Especialista aponta erros frequentes que encarecem o seguro de vida

Em épocas de dinheiro curto, convém revisar suas apólices (ou ficar atento quando contratar pela primeira vez) por 2 motivos: primeiro, por conta do dinheiro que você perde ao pagar a mais indevidamente e, segundo, porque você pode não receber o que espera ao precisar acionar o seguro. Afinal, o que você deixa de receber também conta como perda.

Para ajudar nesta revisão em que atende clientes de todo o Brasil, o corretor de seguros Eduardo Lara, que também é mentor do curso Inteligência Financeira, do autor Gustavo Cerbasi, relata algumas situações que se repetem com algumas variações:

“A maior parte dos casos ocorrem nas contratações em bancos, mas não é só nestes locais que os problemas acontecem. Há clientes que recebem propostas para trocar aquele que eu ofereci por um outro, com coberturas mais baixas e mais caras, além de coberturas que o cliente não precisa, mas para os quais o atendente costuma chamar a atenção como se houvesse algum problema em o cliente já não tê-las na apólice atual”, relata o corretor.

Segundo ele, ainda em relação ao seguro de vida, há outras situações comuns. Uma delas é a cobertura apenas por morte, sendo que muitas vezes o cliente é solteiro, sem filhos, sem dependentes financeiros e, por isso, precisaria de cobertura para os casos em que ele mesmo tivesse que ficar afastado do trabalho, garantindo sua própria renda mesmo que não estivesse trabalhando.

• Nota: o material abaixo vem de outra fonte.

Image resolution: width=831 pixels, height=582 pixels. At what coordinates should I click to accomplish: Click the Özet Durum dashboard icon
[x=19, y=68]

Outro problema é quando até constam as coberturas que o cliente realmente precisaria, mas elas estão com um valor de indenização que não garante nenhuma tranquilidade. Neste caso, o especialista cita um exemplo:

“Se alguém tem uma despesa mensal de R$ 5.000, e a cobertura de invalidez é de R$ 20 mil, será possível viver apenas quatro meses com a indenização caso seja necessário acionar a cobertura. Então, seja para corrigir a situação ou para uma primeira contratação, ajudo o cliente a verificar os tipos de cobertura e os valores de indenização realmente necessários.” 

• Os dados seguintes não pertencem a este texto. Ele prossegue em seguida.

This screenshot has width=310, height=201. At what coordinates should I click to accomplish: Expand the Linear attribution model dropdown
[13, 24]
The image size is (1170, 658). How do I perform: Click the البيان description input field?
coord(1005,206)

Já nos seguros de vida coletivos, de acordo com o corretor, é comum que se deixe de aproveitar uma cobertura que indeniza também a empresa no caso de sinistro com o colaborador, e que muitas vezes a empresa nem mesmo foi orientada sobre esta possibilidade. 

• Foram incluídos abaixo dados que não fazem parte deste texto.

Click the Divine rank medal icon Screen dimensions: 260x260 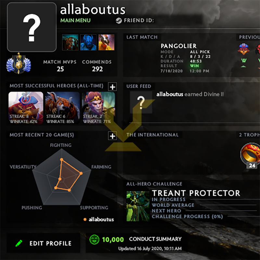click(x=19, y=63)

Lara também disponibilizou o vídeo deste link com 4 dicas para reduzir custos com Seguro de Vida. 

Foram citados casos envolvendo seguro de vida, mas há muita coisa a fazer também em relação a seguro residencial, planos de saúde e seguro saúde, seguro odontológico, seguro empresarial (compreensivo), seguro viagem, seguro auto, seguro de frota, seguro de responsabilidade civil (profissional, operações, produto, geral, D&O), entre outros.

“É importante lembrar que, como dito anteriormente, os problemas mencionados não ocorrem só ao contratar seu seguro no banco ou numa seguradora em especial. Por isso, o corretor de seguros (que fará a pesquisa em todas as melhores seguradoras), precisa ser escolhido com muito critério”, conclui Eduardo Lara.